Figure 3. Generations of CARs. All generations have an extracellular antigen binding domain consisting of variable heavy (VH) and light (VL) chains (scFv). They differ though in the intracellular component. (A) First-generation: one intracellular CD3ζ for signal transduction.; (B) Second-generation: two intracellular domains: CD3ζ and an additional costimulatory domain (e.g., CD28 or 4-1BB).; (C) Third-generation: three intracellular domains: CD3ζ and two additional costimulatory domains (CD28 and 4-1BB or OXO40).; (D) Fourth-generation or T-cells redirected for universal cytokine-mediated killing (TRUCKS): are based on the second generation but with the addition of a cytokine inducer domain which activates the nuclear factor of activated T cells (NFAT). NFAT as a transcription factor induces cytokine production (especially of IL-12) which is secreted from CAR T-cells and thus modulate immune responses.; (E) Fifth or Next generation: based on the second generation but with the addition of intracellular domains of cytokine receptors such as IL-2 receptor β-chain (IL-2Rβ) domain with a binding site for Janus kinase (JAK) and for the transcription factors Signal transducer and activator of transcription 3/5 (STAT3/5). Antigen activation triggers three synergistic signals through CD3ζ, CD28, and cytokine JAK–STAT3/5 signaling, which lead to T-cell activation and proliferation. CD, cluster of differentiation.
2.2 Main approaches of CARs for autoimmune diseases
Nowadays, there are two main approaches concerning CAR T-cell therapy for autoimmune diseases (23, 26, 27, 41, 42).
The first one, as shown in Figure 4, emphasizes on the elimination of autoreactive cells by engineering CAR T-cells that will selectively kill autoreactive cells (41, 42).
Figure 4. Autoreactive cells and CAR T-cells. An antigen-presenting cell (dendritic cell or autoreactive B cell) presents through the MHC class II a self-antigen to an autoreactive T cell (A) which becomes activated after the co-stimulation of CD40-CD40L and the secretion of cytokines IFN-α, IFN-β and IL-12. (B) In parallel, B cell activation is based on the secretion of IL-2, IL-4, IL-5 from T cells. (C) B cells after activation can differentiate into plasma cells (D) producing large quantities of autoantibodies (E) which along with autoreactive TCRs of T cells can directly attack the cells or tissues expressing the self-antigen like the Myelin Basic Protein (MBP) of the myelin sheath of oligodendrocytes which is believed to be the autoantigen in Multiple Sclerosis. (F) As a result, tissue damage occurs. (G) CAR T-cells can eliminate autoreactive T, B and plasma cells targeting CD70 or CD7, (H) CD19 or CD20 (I) and BCMA or CD38, (J) respectively. CAR T-cells through the secretion of Perforin (PFN), Granzyme B (GzmB) and IFN-γ (K) cause the cell death of autoreactive cells (L). IFN, interferon; CD, cluster of differentiation.

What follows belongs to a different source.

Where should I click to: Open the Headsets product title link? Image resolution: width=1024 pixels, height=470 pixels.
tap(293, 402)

The second approach, as illustrated in Figure 5, is based on the restoration of immunoregulation as it is disrupted in autoimmune disorders. The main concept is the engineering of CAR regulatory T-cells (Tregs) that will modulate the immune system (41–43). In 2023, researchers reported successful TCR-like CAR Tregs for type 1 diabetes (T1D) as its pathology is linked to compromised Tregs. Specifically, engineered CAR Tregs had a scFv mimicking TCR specificity for insulin epitopes presented by APCs. This approach prevented spontaneous T1D in mice (44, 45). CAR Tregs also protected grafted mice with stem cell-derived β cells which produce insulin from autoimmune attack (46).

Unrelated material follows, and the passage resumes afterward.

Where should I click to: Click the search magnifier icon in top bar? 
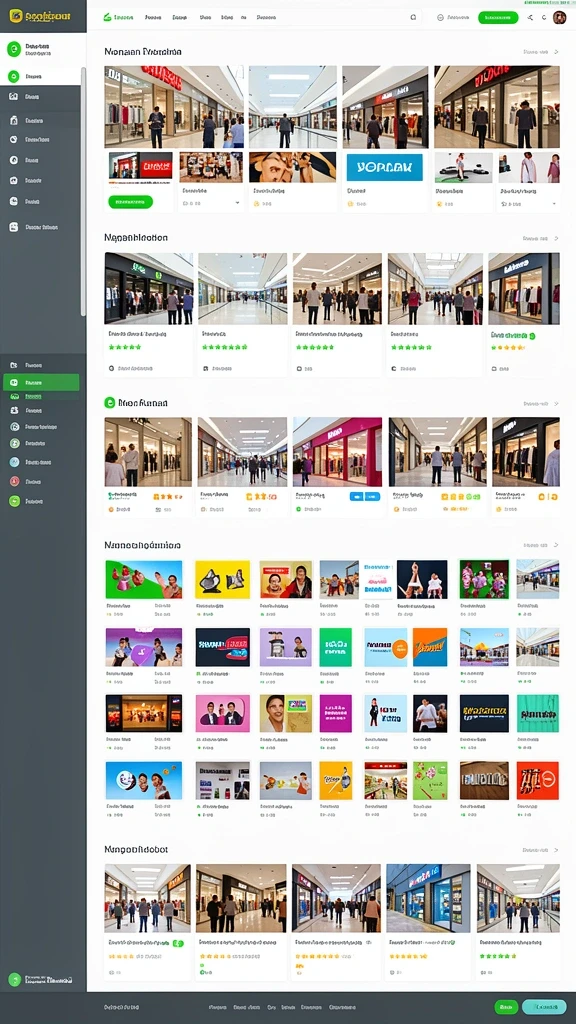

Figure 5. Autoreactive cells and CAR Tregs. Two signals are essential for T-cell activation; one is TCR-MHC signaling and the other is CD28-CD80/86 co-stimulation. CAR Tregs can express a TCR which binds to the complex MHC class II-autoantigen of dendritic cells leading to CAR Tregs proliferation (A). Also, through the expression of Cytotoxic T-lymphocyte associated protein 4 (CTLA-4) which binds to the CD80/86 can inhibit the activation and maturation of dendritic cells, so as not to present the self-antigens to T cells (B). In parallel, the CTLA-4 inhibition upregulates the Indoleamine 2, 3-dioxygenase (IDO) expression, an enzyme which converts tryptophan to kynurenine, with the later suppressing T cells (C). Moreover, CAR Tregs either with the immunosuppressive cytokines TGF-β, IL-10, IL-35 (D) or with IL-2 deprivation (E) can cause T cell apoptosis (F). Regarding autoreactive B cells, CAR Tregs expressing the receptor programmed cell death protein 1 (PD-1) which binds to programmed death-ligand 1 (PD-L1) (G), can induce B cell tolerance, inhibiting their activation and differentiation into plasma cells (H). Lastly, through the secretion of Granzyme B and Perforin trigger apoptosis of any autoreactive cell (I).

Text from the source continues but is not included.